BEGIN Supplied material
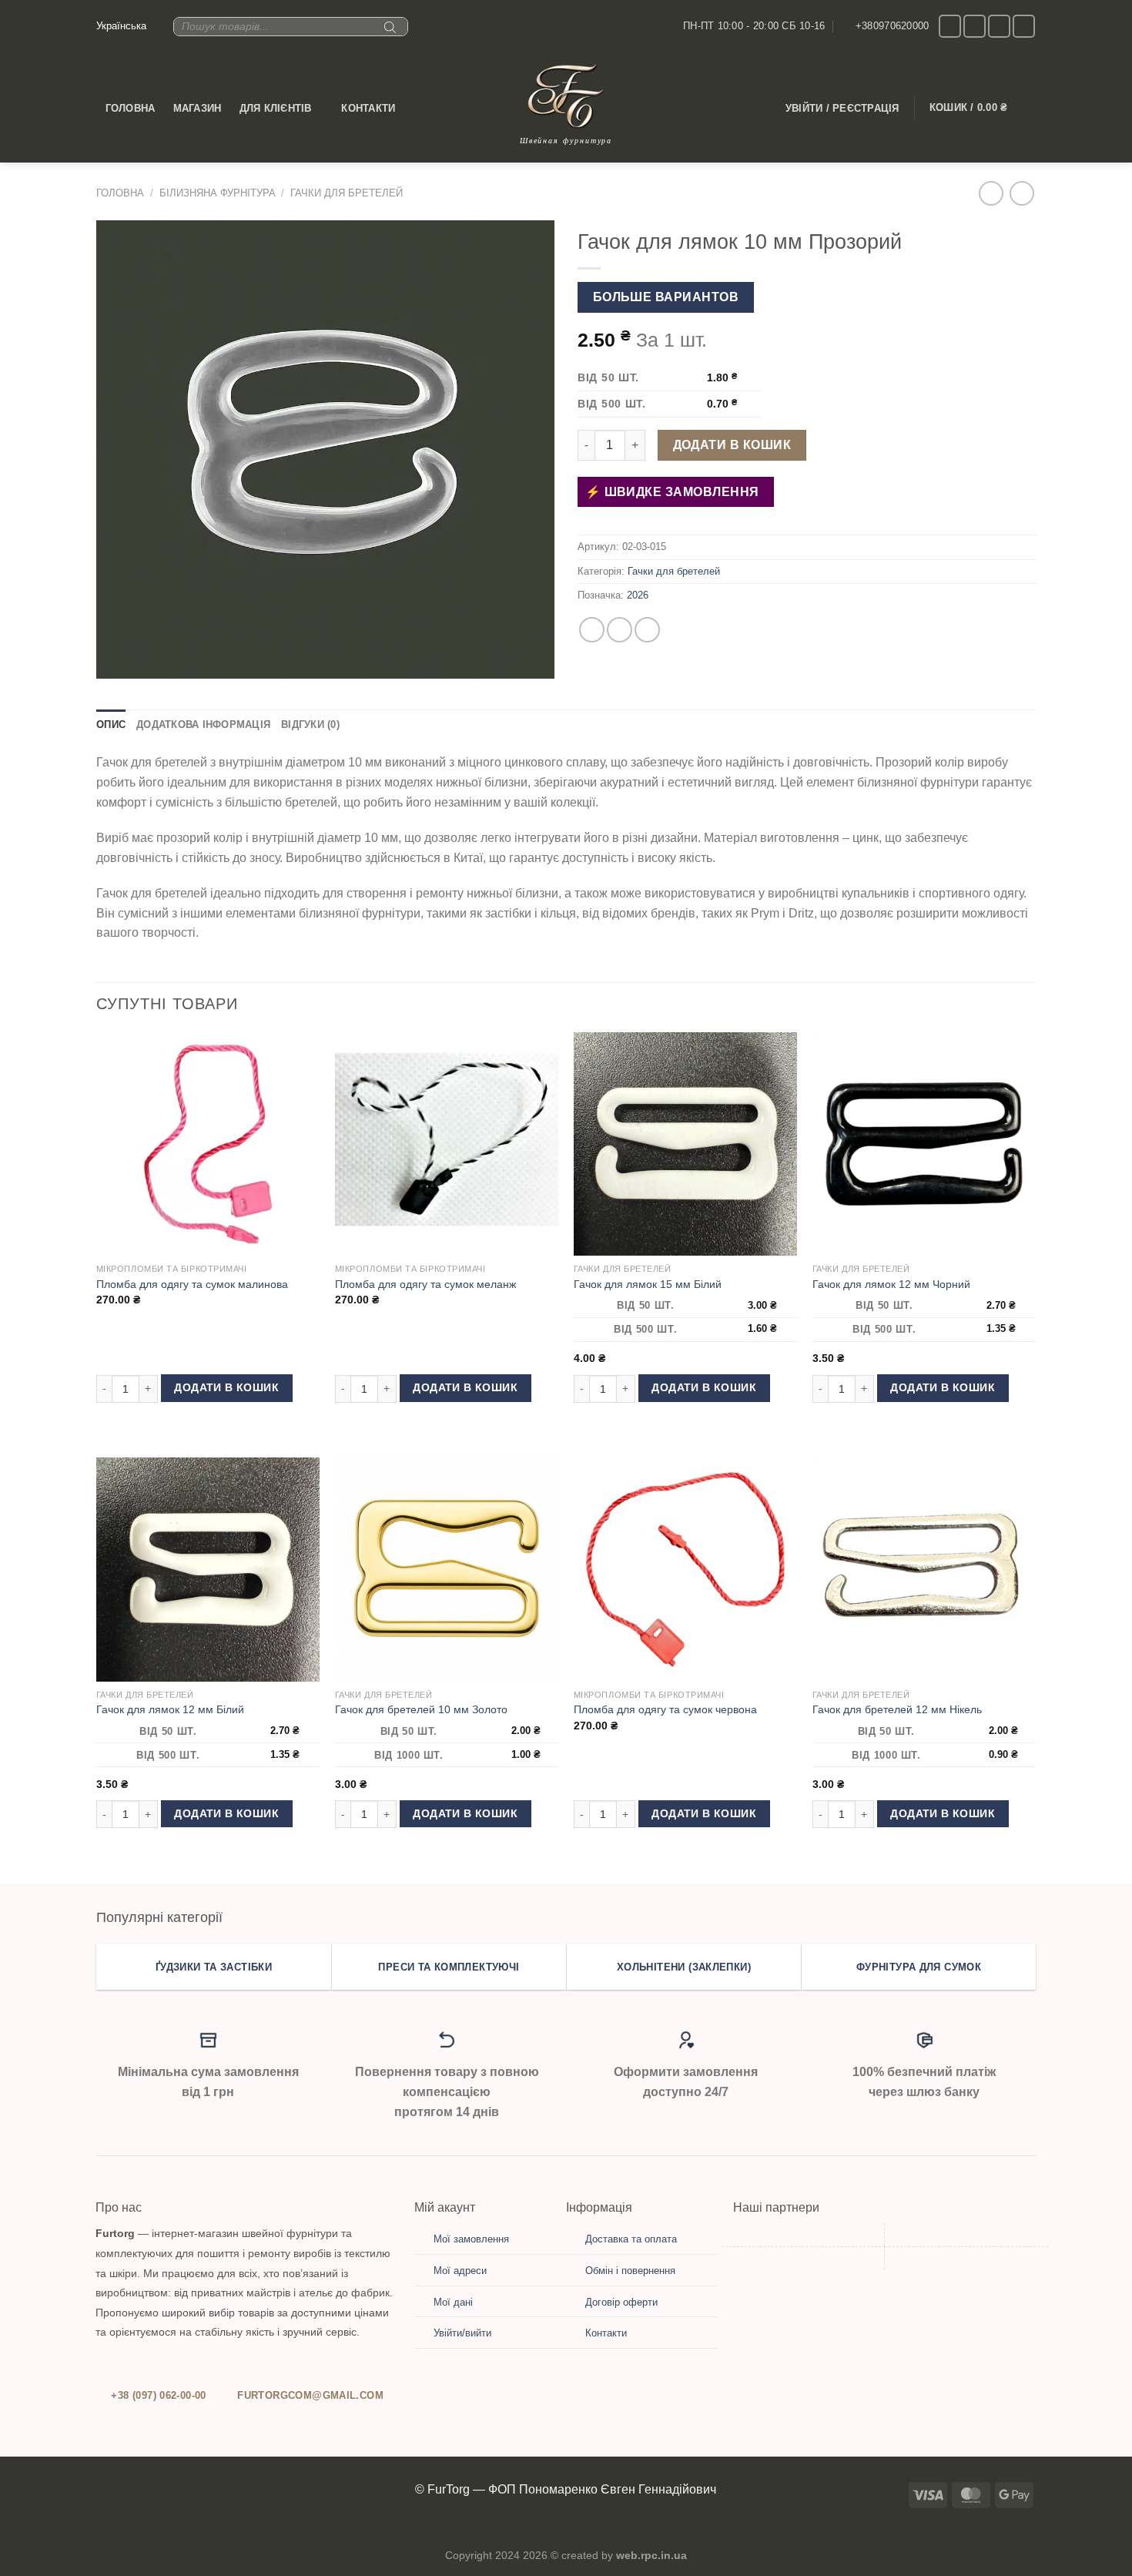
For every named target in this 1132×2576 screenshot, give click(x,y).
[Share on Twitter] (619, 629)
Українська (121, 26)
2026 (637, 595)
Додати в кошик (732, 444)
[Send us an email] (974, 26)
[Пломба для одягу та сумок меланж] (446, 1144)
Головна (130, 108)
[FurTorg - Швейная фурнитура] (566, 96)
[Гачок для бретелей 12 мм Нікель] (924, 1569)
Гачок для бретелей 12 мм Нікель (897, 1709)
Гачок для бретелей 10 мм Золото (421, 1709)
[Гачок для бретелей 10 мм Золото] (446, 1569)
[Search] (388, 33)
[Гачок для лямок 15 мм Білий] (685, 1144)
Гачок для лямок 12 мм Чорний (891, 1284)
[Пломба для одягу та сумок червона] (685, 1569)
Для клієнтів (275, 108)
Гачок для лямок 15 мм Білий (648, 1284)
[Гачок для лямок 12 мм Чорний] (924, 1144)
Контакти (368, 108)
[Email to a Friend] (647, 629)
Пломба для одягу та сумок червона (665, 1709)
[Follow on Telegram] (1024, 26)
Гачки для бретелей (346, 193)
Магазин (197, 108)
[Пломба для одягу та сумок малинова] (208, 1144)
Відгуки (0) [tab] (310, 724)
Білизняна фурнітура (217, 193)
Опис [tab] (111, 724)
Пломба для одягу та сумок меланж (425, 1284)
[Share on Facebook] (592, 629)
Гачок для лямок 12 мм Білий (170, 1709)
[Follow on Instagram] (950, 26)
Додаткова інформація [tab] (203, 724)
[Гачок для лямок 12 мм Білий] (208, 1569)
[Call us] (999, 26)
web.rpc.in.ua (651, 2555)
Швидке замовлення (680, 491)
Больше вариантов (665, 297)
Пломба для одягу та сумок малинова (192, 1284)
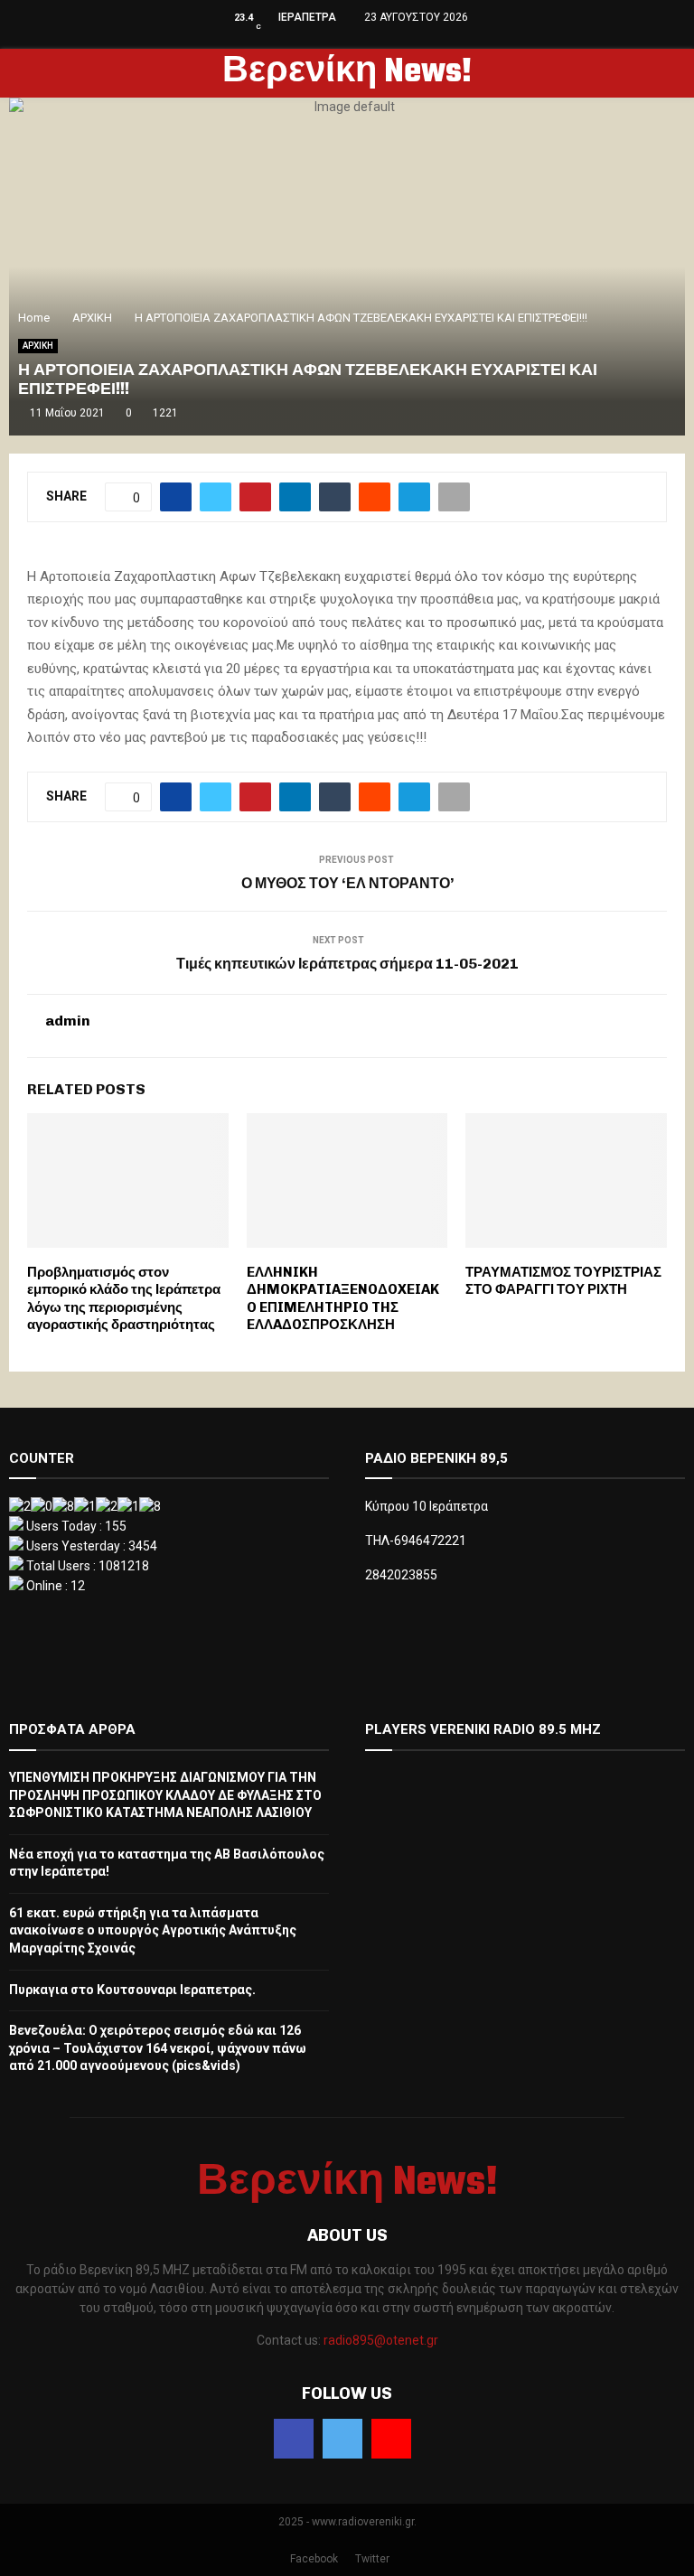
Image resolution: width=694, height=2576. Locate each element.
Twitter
END Supplied material
**Your objective**:
Above are the records; copy exactly the lines from the line with "[Гачок для бретелей 12 мм Нікель] (924, 1569)" through the line with "Контакти (368, 108)", both included.

**Response**:
[Гачок для бретелей 12 мм Нікель] (924, 1569)
Гачок для бретелей 12 мм Нікель (897, 1709)
Гачок для бретелей 10 мм Золото (421, 1709)
[Гачок для бретелей 10 мм Золото] (446, 1569)
[Search] (388, 33)
[Гачок для лямок 15 мм Білий] (685, 1144)
Гачок для лямок 12 мм Чорний (891, 1284)
[Пломба для одягу та сумок червона] (685, 1569)
Для клієнтів (275, 108)
Гачок для лямок 15 мм Білий (648, 1284)
[Гачок для лямок 12 мм Чорний] (924, 1144)
Контакти (368, 108)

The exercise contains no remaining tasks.